## Records to process
_ _ _

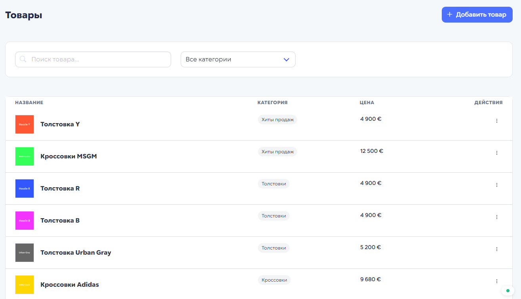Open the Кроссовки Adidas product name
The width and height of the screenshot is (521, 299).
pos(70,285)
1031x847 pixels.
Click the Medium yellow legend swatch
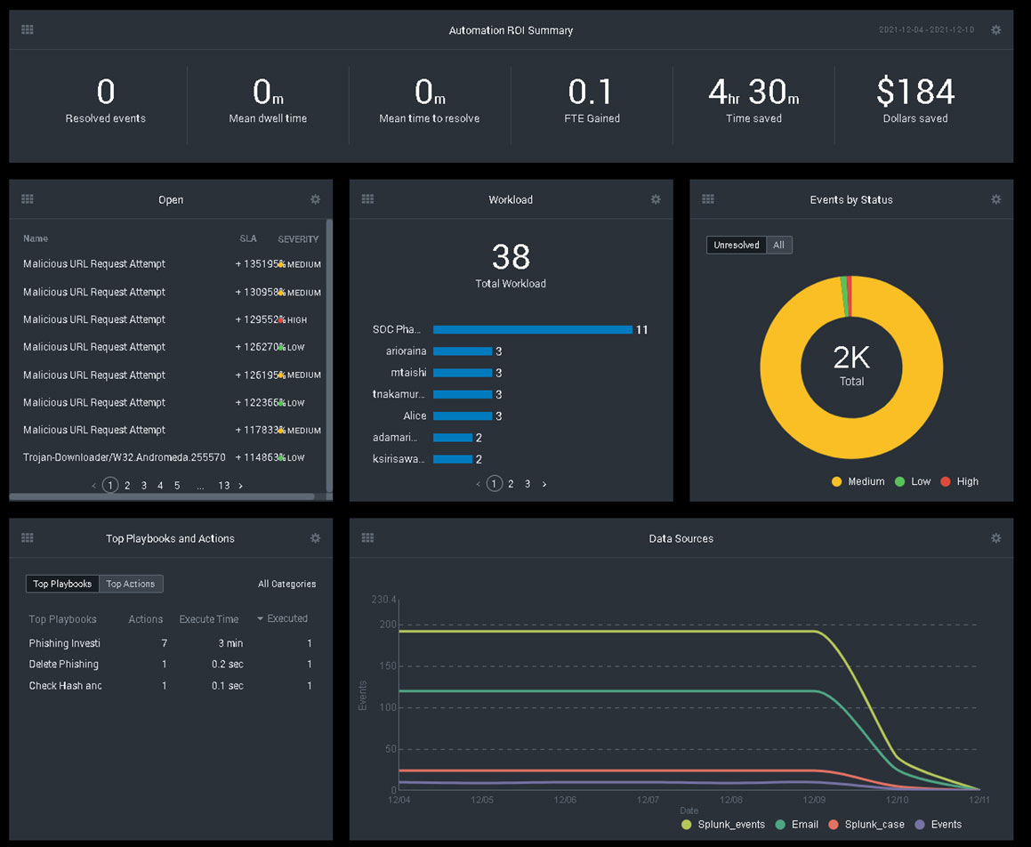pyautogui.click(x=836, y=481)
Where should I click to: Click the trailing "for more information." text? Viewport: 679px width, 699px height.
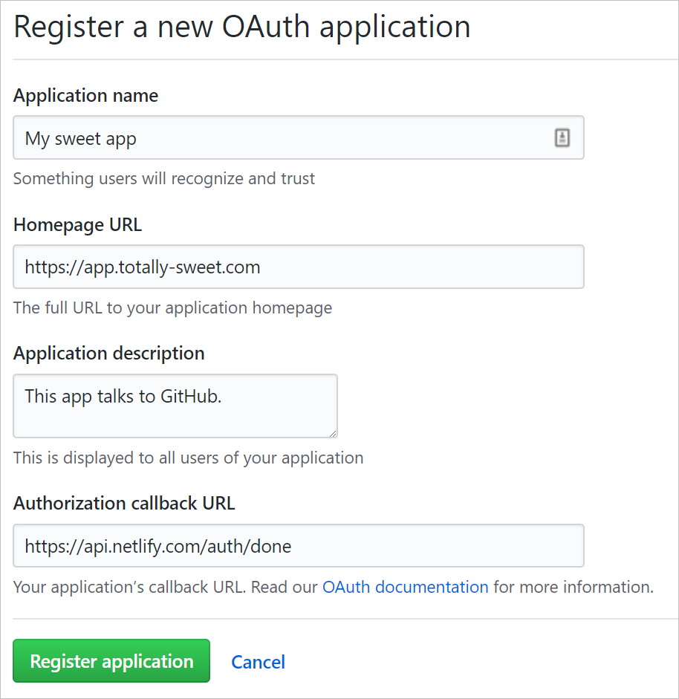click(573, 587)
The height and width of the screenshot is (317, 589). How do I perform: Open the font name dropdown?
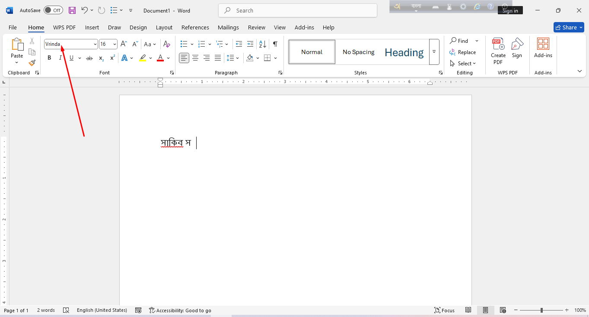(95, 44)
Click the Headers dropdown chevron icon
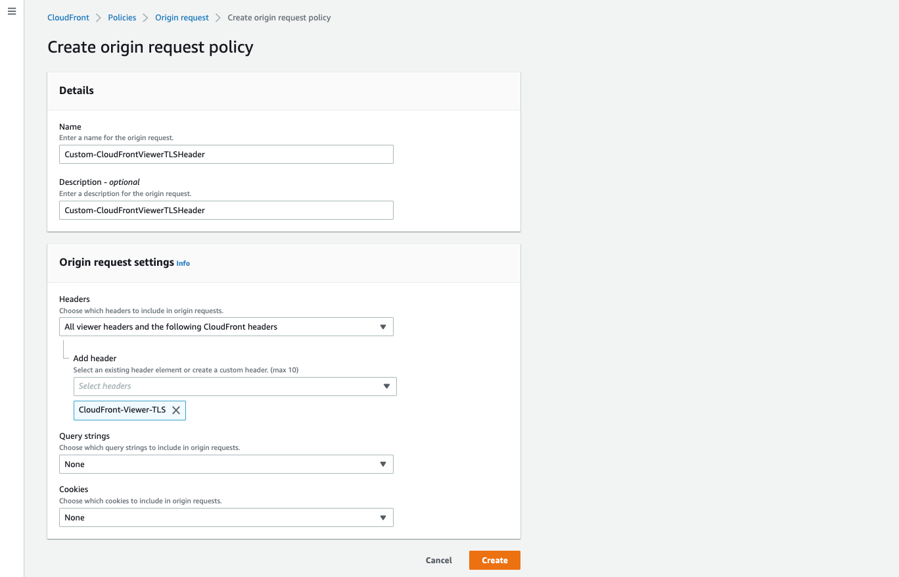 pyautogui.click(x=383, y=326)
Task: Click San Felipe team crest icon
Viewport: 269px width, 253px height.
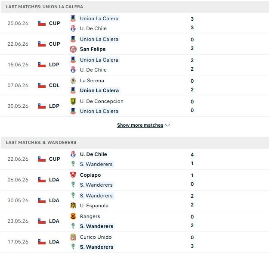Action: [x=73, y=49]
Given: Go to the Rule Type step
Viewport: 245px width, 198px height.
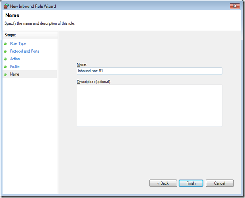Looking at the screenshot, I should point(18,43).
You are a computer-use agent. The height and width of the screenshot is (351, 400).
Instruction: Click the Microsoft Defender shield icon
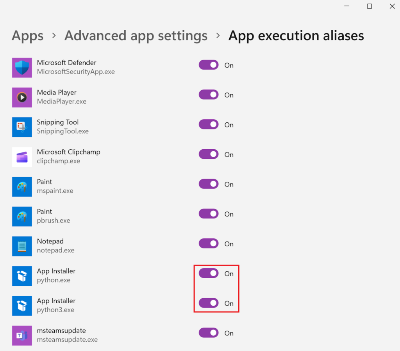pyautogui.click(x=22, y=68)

_ _ _

## What you should do
Starting at the line above that has "1031x847 pixels." and ending at the line that has "Task: Click San Felipe team crest icon", copy each line exactly, leaving the pictures out and adding nothing.

## Output below
1031x847 pixels.
Click the Medium yellow legend swatch
pyautogui.click(x=836, y=481)
Where should I click to: Click the trailing "for more information." text? Viewport: 679px width, 699px height.
click(573, 587)
The height and width of the screenshot is (317, 589). How do I perform: Open the font name dropdown?
(95, 44)
Click the Headers dropdown chevron icon
 pyautogui.click(x=383, y=326)
Task: Click San Felipe team crest icon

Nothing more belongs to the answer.